Input:
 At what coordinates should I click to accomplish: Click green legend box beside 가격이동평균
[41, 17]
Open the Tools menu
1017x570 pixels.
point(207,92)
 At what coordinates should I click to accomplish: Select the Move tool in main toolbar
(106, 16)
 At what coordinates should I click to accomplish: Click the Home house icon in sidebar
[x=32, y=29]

...

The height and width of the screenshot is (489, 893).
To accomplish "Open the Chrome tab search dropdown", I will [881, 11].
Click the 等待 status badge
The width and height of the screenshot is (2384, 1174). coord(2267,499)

==

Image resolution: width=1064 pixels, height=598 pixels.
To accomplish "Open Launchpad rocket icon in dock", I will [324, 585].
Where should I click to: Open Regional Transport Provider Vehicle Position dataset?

Work instruction: Of the lines above, copy each that contains "will".

Written solution:
To accomplish "Open the Chrome tab search dropdown", I will [881, 11].
To accomplish "Open Launchpad rocket icon in dock", I will [324, 585].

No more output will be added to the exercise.